A right-wing politician has called for the hijab to be banned from passport photos in Switzerland.
Walter Wobmann, who called for the hijab ban was also behind the campaign which led to the banning of minarets in 2009.
Currently no headscarves are allowed in the photos but as in the UK exceptions are made for religious requirements.
Wobmann, a member of the Swiss People’s Party- Switzerland’s largest political party- wants to ban the hijab to promote “equal treatment”.
“It is unacceptable that you can wear a hijab in a photo but not a cap,” he told the Swiss newspaper Blick.
“This is not a question of religious freedom, but of equal treatment.”
He made no mention of outlawing other religious head coverings such as turbans for Sikhs.

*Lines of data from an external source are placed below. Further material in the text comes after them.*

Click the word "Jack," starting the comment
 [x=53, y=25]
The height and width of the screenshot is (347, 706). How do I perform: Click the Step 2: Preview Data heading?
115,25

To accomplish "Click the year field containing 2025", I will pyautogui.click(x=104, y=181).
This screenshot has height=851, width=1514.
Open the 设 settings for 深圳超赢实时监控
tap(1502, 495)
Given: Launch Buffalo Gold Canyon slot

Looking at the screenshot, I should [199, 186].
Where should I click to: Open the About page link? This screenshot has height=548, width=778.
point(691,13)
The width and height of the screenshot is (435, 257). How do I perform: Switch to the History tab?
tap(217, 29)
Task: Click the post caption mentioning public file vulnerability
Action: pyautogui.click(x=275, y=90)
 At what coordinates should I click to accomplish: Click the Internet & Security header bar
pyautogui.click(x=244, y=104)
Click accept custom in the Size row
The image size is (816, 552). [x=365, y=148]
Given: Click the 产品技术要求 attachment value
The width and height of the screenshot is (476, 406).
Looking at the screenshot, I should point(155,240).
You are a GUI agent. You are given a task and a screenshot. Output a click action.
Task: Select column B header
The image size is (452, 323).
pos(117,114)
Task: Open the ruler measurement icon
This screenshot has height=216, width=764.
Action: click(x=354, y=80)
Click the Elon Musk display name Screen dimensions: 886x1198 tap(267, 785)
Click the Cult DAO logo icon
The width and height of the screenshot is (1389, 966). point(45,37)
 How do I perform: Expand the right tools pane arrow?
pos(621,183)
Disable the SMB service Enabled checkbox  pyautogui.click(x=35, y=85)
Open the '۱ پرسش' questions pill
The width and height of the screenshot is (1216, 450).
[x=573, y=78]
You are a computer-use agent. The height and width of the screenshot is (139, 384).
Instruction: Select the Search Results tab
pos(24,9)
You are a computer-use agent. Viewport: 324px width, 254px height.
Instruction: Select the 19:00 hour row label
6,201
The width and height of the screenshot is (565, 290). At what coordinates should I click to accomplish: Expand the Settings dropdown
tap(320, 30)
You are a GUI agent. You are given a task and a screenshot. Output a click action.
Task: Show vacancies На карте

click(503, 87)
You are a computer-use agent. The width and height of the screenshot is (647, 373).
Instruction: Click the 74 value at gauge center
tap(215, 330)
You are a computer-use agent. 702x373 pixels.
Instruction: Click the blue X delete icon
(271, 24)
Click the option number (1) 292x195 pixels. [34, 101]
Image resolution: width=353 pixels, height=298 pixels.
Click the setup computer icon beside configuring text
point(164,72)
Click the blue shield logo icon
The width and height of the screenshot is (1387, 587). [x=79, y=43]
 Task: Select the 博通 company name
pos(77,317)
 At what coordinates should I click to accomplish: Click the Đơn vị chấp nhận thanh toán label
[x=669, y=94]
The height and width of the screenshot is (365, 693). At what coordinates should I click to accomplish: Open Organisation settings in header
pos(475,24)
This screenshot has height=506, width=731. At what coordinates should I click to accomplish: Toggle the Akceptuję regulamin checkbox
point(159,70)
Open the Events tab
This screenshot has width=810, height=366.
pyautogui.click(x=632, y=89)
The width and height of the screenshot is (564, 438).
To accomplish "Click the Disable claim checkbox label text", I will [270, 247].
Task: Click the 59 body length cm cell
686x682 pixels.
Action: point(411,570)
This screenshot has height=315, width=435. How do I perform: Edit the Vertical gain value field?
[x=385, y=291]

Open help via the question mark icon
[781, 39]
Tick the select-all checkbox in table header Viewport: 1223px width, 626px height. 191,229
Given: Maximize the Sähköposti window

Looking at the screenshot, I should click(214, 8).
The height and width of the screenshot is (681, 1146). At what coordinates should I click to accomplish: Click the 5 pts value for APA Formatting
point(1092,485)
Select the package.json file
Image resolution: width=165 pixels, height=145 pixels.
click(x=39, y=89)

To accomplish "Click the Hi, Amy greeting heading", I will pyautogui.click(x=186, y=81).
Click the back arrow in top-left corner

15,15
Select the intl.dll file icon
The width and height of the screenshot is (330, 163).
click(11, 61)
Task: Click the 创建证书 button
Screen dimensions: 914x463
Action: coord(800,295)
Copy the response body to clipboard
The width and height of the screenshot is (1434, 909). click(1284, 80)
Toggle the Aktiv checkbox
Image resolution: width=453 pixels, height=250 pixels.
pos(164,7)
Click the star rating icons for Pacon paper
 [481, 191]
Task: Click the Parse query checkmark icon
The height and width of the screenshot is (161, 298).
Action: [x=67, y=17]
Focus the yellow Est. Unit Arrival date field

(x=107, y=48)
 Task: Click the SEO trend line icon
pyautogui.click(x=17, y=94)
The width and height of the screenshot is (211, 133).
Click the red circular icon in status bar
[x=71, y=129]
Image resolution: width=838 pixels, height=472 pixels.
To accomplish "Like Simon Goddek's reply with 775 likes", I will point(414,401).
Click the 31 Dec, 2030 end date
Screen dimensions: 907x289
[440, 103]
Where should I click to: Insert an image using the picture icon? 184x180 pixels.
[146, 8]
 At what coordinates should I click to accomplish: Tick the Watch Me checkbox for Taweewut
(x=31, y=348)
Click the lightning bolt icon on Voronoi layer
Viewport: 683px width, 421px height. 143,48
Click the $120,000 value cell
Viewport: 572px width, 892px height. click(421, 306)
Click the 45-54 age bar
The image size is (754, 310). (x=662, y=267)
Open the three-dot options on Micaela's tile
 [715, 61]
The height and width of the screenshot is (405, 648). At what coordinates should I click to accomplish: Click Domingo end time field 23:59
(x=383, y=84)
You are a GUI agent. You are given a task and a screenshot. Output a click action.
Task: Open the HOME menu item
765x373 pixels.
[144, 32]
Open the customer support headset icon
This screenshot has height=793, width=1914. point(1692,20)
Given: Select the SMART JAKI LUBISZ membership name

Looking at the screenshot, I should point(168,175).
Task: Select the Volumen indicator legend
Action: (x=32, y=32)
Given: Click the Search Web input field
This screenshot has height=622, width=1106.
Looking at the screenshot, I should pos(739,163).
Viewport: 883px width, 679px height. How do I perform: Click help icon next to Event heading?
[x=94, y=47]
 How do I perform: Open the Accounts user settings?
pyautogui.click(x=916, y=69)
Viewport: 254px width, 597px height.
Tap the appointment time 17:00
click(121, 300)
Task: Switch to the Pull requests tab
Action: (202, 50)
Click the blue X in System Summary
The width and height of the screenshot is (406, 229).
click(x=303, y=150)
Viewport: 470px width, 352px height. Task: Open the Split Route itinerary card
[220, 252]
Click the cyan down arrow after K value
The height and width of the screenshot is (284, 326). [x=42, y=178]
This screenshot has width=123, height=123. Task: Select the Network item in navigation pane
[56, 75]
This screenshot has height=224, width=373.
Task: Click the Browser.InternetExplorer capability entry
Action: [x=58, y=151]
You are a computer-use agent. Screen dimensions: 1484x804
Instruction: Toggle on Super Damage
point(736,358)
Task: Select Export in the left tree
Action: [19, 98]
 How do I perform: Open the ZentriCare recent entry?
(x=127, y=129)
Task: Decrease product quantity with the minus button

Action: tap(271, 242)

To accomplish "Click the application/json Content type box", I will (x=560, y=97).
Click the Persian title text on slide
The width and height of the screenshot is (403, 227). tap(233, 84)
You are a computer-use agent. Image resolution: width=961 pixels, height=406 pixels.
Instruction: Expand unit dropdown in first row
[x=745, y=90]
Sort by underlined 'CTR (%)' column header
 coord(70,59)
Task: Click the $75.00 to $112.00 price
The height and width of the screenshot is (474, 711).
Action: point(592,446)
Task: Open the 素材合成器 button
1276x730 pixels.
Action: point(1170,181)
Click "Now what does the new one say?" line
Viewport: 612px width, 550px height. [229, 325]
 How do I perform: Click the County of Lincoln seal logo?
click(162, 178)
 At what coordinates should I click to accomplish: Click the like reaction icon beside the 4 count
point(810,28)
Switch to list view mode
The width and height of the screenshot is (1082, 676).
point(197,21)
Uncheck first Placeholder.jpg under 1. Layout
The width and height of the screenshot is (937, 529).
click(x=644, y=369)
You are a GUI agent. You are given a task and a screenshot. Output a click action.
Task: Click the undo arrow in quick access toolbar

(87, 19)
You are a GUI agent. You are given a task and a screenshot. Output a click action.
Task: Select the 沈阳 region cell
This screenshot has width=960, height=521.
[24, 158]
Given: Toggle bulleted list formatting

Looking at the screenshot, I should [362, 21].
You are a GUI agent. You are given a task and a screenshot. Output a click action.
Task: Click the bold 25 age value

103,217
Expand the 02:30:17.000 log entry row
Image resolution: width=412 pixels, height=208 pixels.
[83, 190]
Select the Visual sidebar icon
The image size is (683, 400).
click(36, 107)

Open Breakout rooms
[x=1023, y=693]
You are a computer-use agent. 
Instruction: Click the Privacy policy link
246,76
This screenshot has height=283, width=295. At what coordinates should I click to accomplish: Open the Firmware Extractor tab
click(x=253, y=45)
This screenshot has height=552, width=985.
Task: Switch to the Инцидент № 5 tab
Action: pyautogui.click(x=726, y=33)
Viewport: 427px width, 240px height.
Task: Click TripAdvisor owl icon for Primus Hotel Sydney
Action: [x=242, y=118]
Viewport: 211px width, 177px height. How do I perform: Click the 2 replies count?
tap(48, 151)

In 2009 the Swiss People’s Party successfully campaigned to ban minarets.
It has also pushed through a draft bill in parliament this week calling for a nationwide ban of the niqab.
A niqab ban already exists in the Swiss canton of Ticino where the penalty for violation is up to £8,000. Enacted in July this year the law has already seen two prosecutions.
There is growing concern the canton’s ban could damage the local economy as many niqab wearing tourists from the Gulf states visit Ticino each year.
Luca Albertoni, president of Ticino’s chamber of commerce, told Tribune de Geneve the ban had added to the already uncertain economic climate within the sector.
He said: “I don’t question the substance of the popular vote, but we must take into account that negative consequences cannot be ruled out.
“For the hotel and commercial sectors, already hit by difficulties, these are real fears.”
Criteria for Swiss citizenship and integration are becoming controversial in Switzerland.
In June, two Muslim school girls were denied citizenship for not wanting to take school swimming lessons with boys. They were refused naturalisation for not complying with the school curriculum.
In 2012, a Kosovan Muslim family were denied citizenship for their dress preferences and apparent lack of communication with fellow citizens, despite being fluent in German (one of Switzerland’s three national languages) and being aware of local customs.
Switzerland has a population of 8 million of which 5% are Muslim.
Most Muslims in the country are of Kosovan and Turkish origin.